Vilsack expressed a desire "to structure a program that addressed those concerns." Otherwise, he said, a mandatory system could fail because "you could have people spending a lot of time figuring out how to get around it."
To that, DeLauro said: "I'm going to suggest ... that for the last five years, there have been a lot of people figuring out how to get around a voluntary system.
"Why should we continue to appropriate money for a failed system?An excellent question. One that farmers have been asking all along.
We have had ample time to do this, and this is nothing but a continuation of a dilatory tactic," she said.
As an example of the delays, DeLauro reminded Vilsack that USDA announced in March 2007 that it would conduct a cost-benefit study of a voluntary versus mandatory program.
"Two years later, aside from hearing rumors that it's completed, we're still waiting to learn of the results of this study," DeLauro said. "Why are we throwing good money after bad with an industry that doesn't want to move?"
Vilsack has again asked for an opportunity to meet with opponents of NAIS to see if their concerns could be addressed.
"The clock is ticking. [DeLauro]What clock? For what? Who set it? For whom?
"These people"? Our farmers are "these people"?
I don't know how long you're going to need to talk to these people, [DeLauro]
She claims to be a progressive? With such disdain for the concerns of a class of people who have been greatly declining in numbers (1000 a month are the numbers some use, and dairy farmers have been committing suicide). And meanwhile, "these people" are threatened with extinction from NAIS. And she wants a "very short conversation"?
but it needs to be a very short conversation. [DeLauro]
Substitute a black group of people, or women, or any other category of people having a literally destructive CORPORATE program shoved on them, and reread her words and how totalitarian they are. And remember that she gets large PAC funding from the CORPORATE groups who designed the program threatening those farmers.
Five years they've had to talk about it and $142 million, and we have zero to show for it," DeLauro said.

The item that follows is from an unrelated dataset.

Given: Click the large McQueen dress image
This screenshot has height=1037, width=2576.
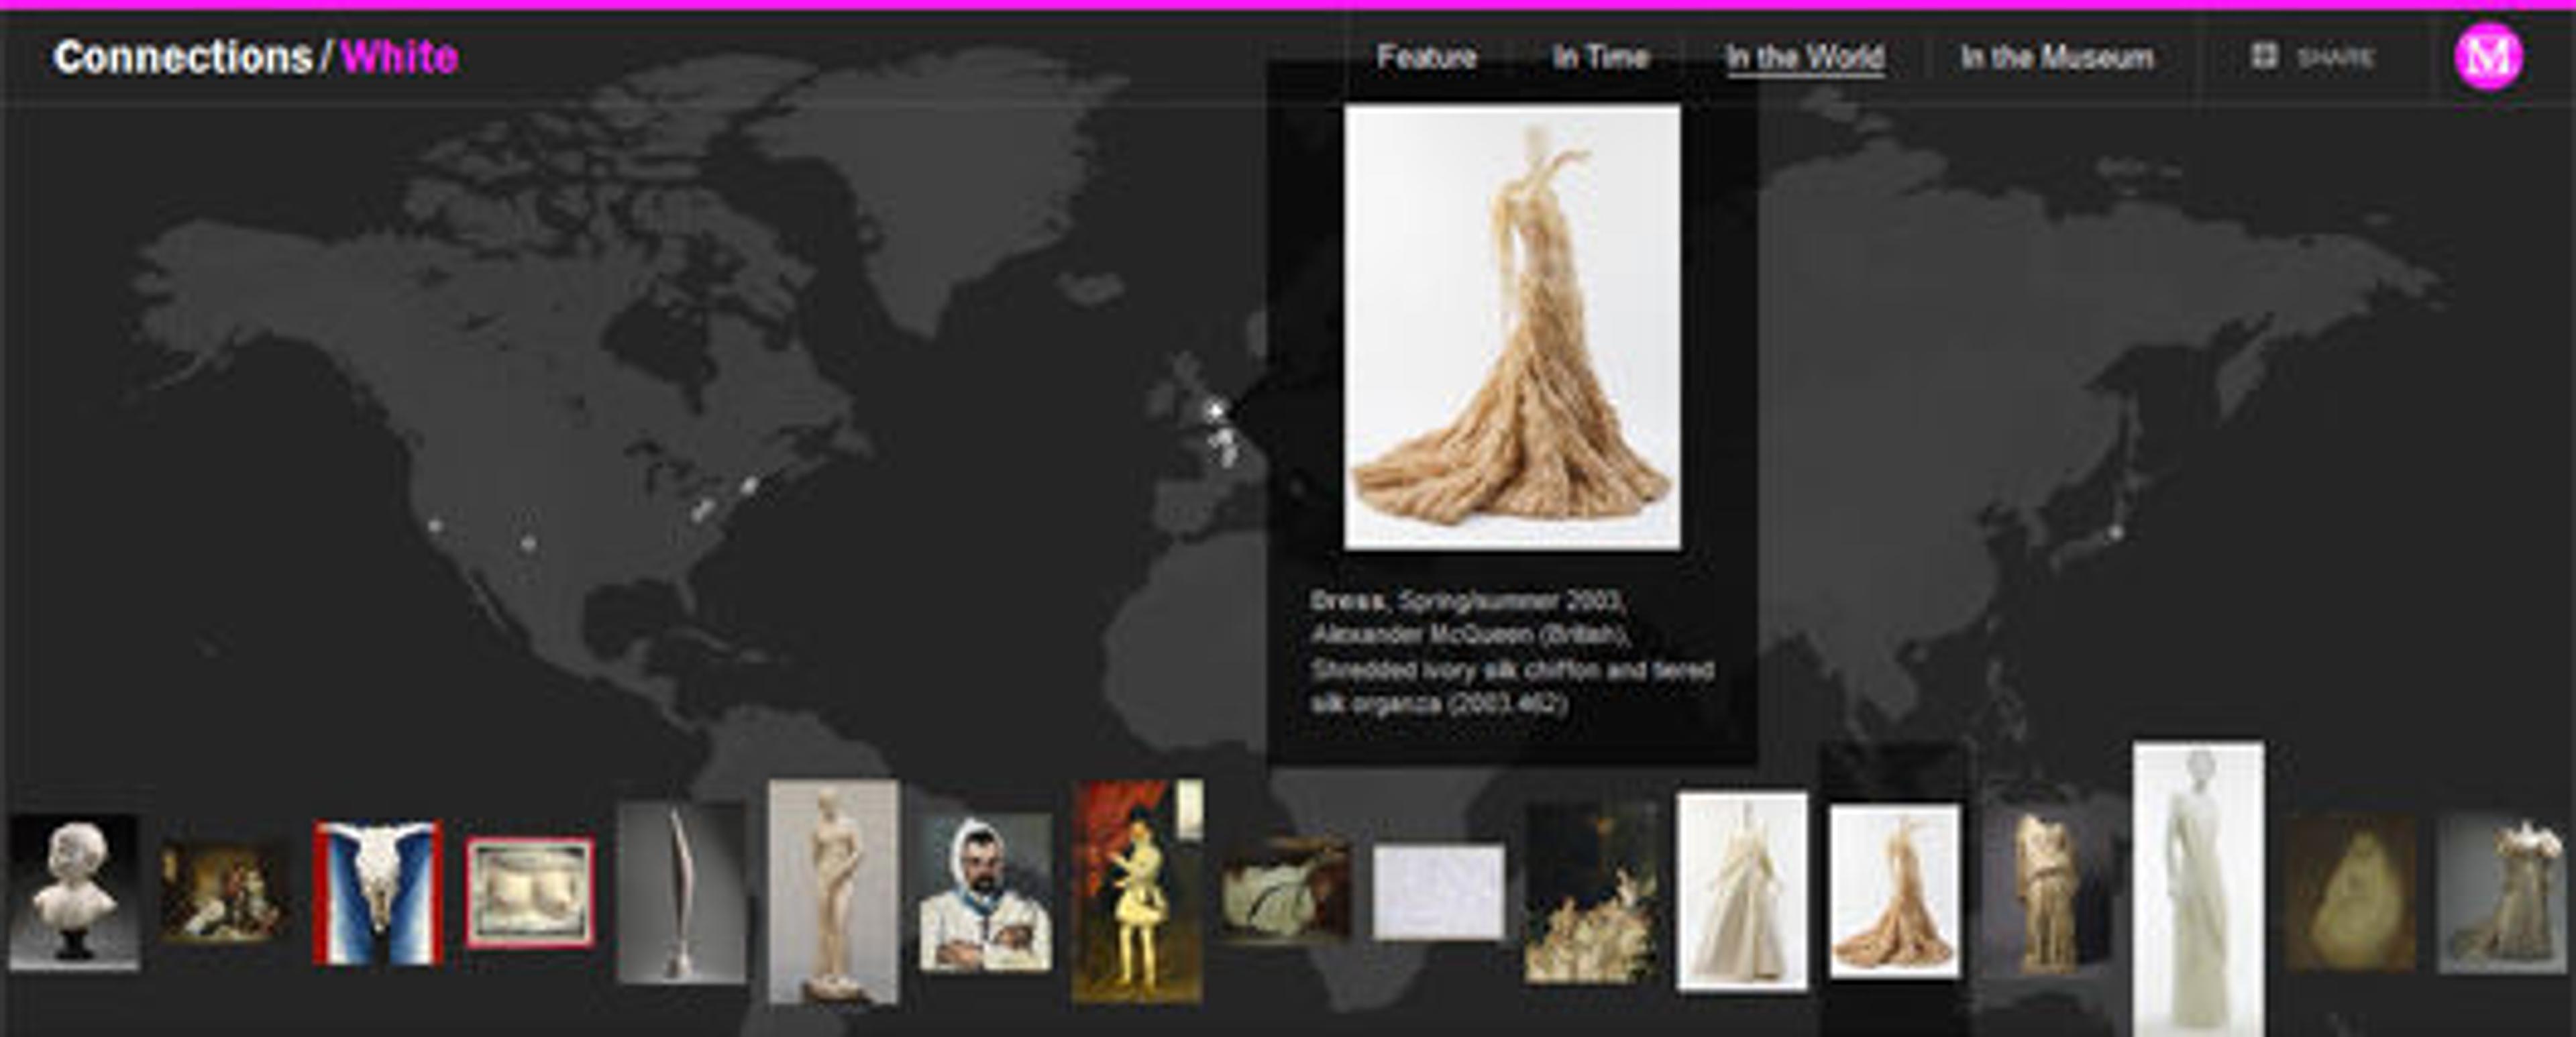Looking at the screenshot, I should (x=1512, y=327).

Ms. DeLauro behaves as though she were indistinguishable from the Agribusiness giants who give her money, wanting the results they want, frustrated on their behalf, rather than being an elected official looking out for the interests of American farmers in real jeopardy.
The farmers opposed NAIS from the beginning, didn't want any money spent on it, lobbied against it. The American people knew nothing about it. The money was voted for only because Agribusiness lobbyists got what they wanted, and it was wasted because farmers educated themselves and saw through it to the massive and dangerous corporate scam it is.

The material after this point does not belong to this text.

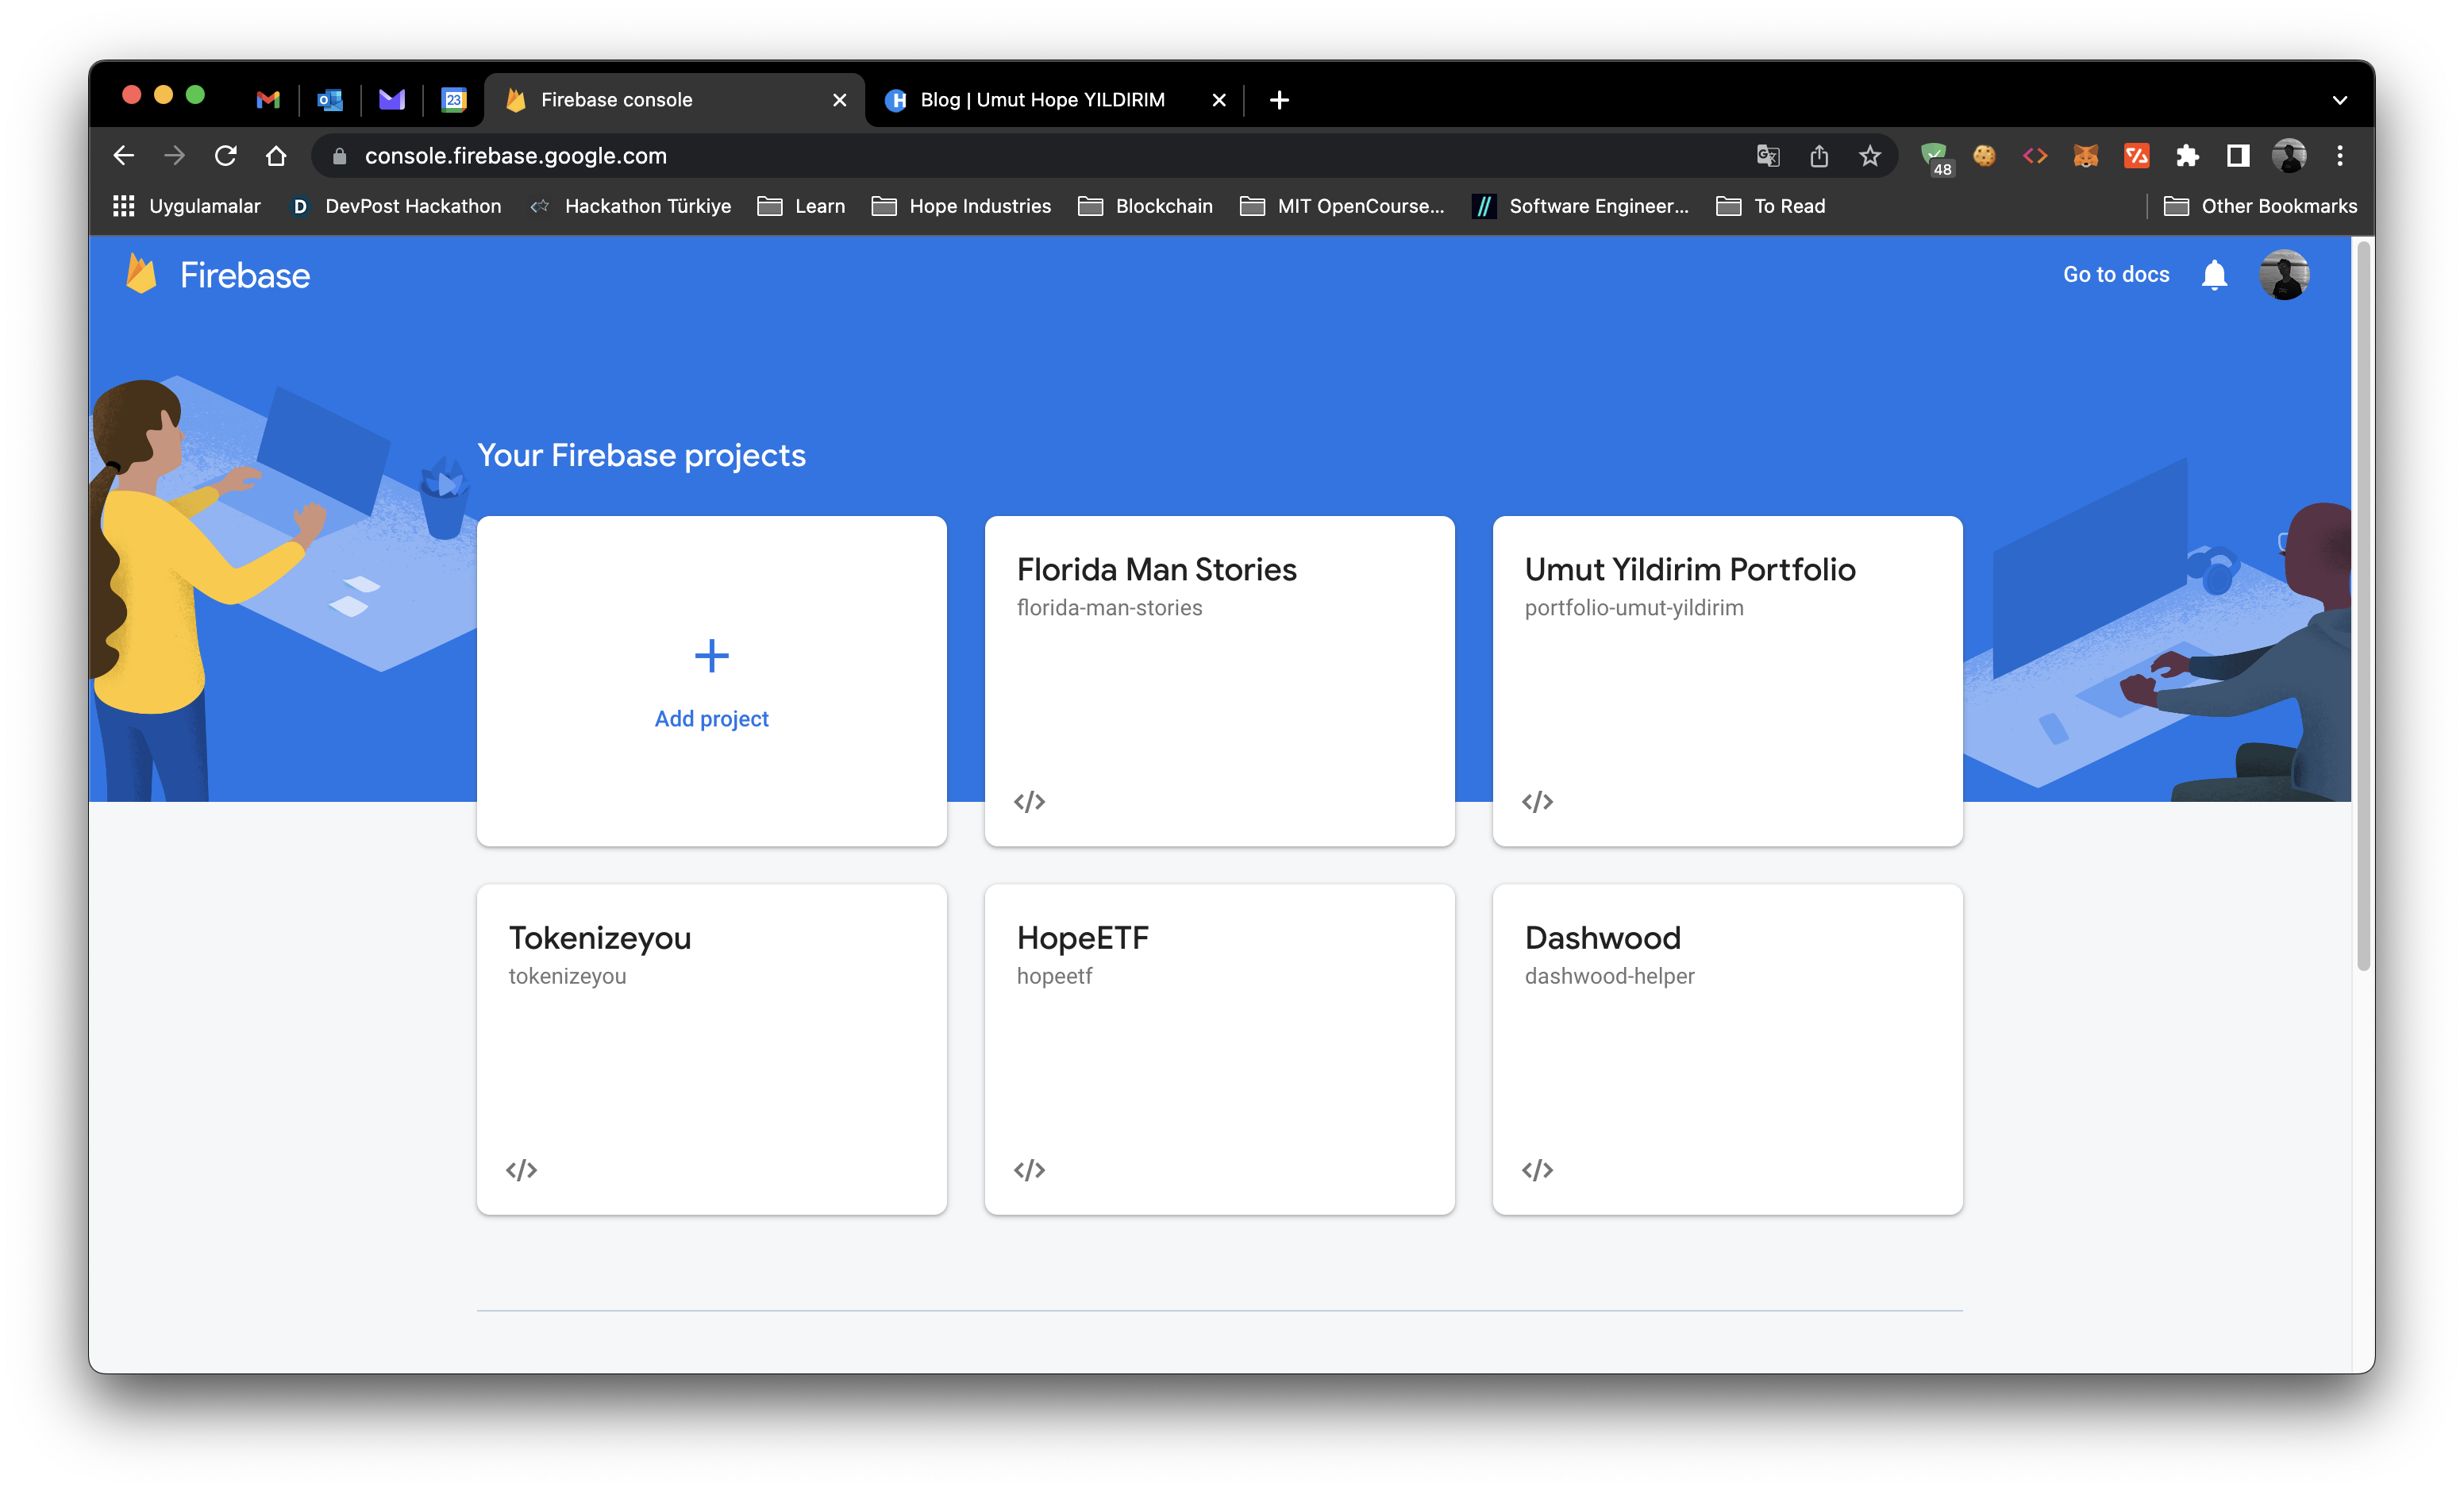Open the Google Translate extension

Farmers have long suggested the USDA use the money for a necessary and rational purpose (NAIS being lunatic) - spending to put inspectors back on the slaughterhouse floors. This would protect the public from contamination where it occurs, ending the joke that USDA has made of "inspection."
Ms. DeLauro might be well-served to put aside unseemly impatience with "those people" not delivering the corporate results fast enough to satisfy her, and consider what a young woman from her own home state has learned about NAIS, a young woman who does not take PAC money from Agribusiness.
The Fourth Amendment secures privacy and protects citizens from unwanted and unwarranted searches. If the government did make NAIS mandatory, people owning unregistered livestock could be either fined or the animals could be instantly killed if the government deemed it necessary or if they felt that the animals' health was suspicious. The Fourteenth Amendment of the Constitution states "nor shall any State deprive any person of life, liberty, or property." Animals are a person's property just the same as, say, a house or land. Making a person give up this privilege or forcing a person to disobey their religion is a complete disregard of the Constitutional amendments.
After all, even the Secretary of Agriculture, Ed Schafer referred to the USDA as "Big Brother" (Transcript 8).